Também é possível encontrar referências importantes para Marlene Monteiro Freitas no ciclo de cinema deste programa (quarta 28 e quinta 29, Rivoli), em particular os filmes Les Maîtres Fous, de Jean Rouch, e Les Statues Meurent Aussi, de Alain Resnais, Chris Marker e Ghislain Cloquet. O dia 28 centra-se em Cabo Verde, com Alma Ta Finka, de João Sodré, e Kmedeus. Spirit of a City, de Nuno Miranda, a partir dos quais se pode reconhecer alguns elementos culturais e sociais que, de certa forma, contaminam o corpo coreográfico de Marlene Monteiro Freitas.

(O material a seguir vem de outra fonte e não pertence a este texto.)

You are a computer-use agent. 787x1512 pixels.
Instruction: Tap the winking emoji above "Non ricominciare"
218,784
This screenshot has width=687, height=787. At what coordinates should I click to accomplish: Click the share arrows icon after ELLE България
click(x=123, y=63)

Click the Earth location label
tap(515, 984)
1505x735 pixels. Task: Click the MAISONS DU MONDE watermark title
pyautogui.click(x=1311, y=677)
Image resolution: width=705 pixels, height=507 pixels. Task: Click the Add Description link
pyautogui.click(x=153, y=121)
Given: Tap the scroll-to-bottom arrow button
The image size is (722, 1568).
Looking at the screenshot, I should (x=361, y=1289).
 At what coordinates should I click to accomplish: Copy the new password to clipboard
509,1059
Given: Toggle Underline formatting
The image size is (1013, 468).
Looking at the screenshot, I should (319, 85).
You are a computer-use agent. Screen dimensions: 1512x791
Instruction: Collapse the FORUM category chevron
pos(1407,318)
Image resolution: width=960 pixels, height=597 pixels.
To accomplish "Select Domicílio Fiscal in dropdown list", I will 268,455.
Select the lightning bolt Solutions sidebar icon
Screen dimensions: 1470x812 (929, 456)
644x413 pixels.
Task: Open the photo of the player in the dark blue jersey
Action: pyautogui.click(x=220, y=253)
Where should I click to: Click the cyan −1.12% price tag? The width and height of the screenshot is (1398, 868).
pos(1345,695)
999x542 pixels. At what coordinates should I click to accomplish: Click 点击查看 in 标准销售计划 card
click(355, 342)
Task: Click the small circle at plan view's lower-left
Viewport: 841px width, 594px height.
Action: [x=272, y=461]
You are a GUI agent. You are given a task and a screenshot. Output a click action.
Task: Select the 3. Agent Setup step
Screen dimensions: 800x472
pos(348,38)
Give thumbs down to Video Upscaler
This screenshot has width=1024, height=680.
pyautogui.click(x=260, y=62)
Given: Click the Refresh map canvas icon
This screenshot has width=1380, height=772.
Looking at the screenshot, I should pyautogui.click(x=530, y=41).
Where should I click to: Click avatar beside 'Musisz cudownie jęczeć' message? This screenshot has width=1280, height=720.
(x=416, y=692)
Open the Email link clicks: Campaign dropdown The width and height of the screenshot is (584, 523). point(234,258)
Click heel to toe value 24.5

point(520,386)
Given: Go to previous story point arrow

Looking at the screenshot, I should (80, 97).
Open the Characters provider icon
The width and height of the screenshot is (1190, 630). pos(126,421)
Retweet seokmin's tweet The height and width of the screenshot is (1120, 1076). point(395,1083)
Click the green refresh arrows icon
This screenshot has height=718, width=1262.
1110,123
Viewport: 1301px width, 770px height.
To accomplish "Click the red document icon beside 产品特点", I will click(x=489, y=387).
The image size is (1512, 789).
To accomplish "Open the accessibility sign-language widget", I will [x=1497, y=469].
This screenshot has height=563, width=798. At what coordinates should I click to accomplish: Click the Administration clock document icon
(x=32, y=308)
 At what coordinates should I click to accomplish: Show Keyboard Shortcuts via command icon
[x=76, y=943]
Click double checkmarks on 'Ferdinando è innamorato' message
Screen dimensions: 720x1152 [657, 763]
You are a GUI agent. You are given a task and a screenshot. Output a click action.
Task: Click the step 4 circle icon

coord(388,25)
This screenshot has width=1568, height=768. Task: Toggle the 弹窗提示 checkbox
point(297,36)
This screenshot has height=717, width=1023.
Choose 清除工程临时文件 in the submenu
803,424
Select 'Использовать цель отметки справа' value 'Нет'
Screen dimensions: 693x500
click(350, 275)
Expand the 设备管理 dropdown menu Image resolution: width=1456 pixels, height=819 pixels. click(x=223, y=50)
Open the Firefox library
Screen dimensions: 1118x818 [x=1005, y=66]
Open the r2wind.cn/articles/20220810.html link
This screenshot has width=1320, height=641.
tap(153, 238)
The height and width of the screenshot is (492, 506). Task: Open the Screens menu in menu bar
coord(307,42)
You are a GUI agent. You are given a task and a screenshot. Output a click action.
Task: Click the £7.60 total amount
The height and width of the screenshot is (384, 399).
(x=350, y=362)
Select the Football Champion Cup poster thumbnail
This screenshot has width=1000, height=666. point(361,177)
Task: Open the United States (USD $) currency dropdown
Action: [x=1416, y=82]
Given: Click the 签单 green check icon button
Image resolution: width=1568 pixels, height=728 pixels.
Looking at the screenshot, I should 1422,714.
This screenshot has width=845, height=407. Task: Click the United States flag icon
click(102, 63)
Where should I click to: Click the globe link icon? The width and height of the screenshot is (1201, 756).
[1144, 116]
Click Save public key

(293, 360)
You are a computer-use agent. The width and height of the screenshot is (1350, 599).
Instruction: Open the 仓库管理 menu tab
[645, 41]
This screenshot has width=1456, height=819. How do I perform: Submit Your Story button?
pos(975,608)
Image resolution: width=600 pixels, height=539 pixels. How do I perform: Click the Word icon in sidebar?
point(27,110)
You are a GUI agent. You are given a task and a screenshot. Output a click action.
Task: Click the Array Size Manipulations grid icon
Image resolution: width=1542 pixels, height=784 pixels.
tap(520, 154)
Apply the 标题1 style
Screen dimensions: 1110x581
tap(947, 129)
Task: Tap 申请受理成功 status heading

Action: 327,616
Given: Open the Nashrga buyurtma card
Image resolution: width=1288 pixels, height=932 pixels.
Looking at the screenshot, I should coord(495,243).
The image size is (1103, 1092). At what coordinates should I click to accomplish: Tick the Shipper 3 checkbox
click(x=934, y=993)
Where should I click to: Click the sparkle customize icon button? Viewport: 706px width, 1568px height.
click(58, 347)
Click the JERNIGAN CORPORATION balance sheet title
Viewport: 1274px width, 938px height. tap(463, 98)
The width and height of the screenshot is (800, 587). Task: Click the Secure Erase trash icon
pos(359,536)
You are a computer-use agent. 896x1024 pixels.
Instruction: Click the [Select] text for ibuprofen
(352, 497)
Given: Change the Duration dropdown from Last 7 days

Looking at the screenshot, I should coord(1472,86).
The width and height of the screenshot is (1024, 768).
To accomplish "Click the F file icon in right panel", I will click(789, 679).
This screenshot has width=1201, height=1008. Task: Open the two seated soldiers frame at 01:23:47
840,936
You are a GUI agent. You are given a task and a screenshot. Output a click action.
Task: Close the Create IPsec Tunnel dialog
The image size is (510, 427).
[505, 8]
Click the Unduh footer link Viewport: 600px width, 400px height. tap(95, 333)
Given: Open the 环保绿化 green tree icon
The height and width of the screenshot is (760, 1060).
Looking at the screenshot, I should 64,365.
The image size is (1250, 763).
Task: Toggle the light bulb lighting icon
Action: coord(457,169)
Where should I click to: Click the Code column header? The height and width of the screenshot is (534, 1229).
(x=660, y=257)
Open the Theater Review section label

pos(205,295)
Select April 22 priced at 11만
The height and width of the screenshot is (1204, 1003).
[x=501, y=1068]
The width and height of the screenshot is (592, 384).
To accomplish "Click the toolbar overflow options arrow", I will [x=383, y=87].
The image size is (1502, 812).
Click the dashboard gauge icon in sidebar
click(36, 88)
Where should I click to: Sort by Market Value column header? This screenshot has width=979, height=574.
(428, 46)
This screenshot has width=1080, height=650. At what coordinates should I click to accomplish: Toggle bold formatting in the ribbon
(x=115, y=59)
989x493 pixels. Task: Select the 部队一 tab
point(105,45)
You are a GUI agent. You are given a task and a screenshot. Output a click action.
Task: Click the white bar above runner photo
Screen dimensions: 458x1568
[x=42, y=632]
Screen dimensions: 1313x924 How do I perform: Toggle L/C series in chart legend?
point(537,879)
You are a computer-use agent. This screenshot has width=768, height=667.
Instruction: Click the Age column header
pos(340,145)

No final de tudo, é muito provável que o trabalho da coreógrafa continue a ser difícil de categorizar, mas não de nos impactar e surpreender ainda mais. “Diria que a grande particularidade da obra da Marlene é uma imensa liberdade de poder condensar o mais impensável”, conclui Alexandra Balona. “Como ela diz, condensar, condensar, condensar até que a pele quase arrebenta.”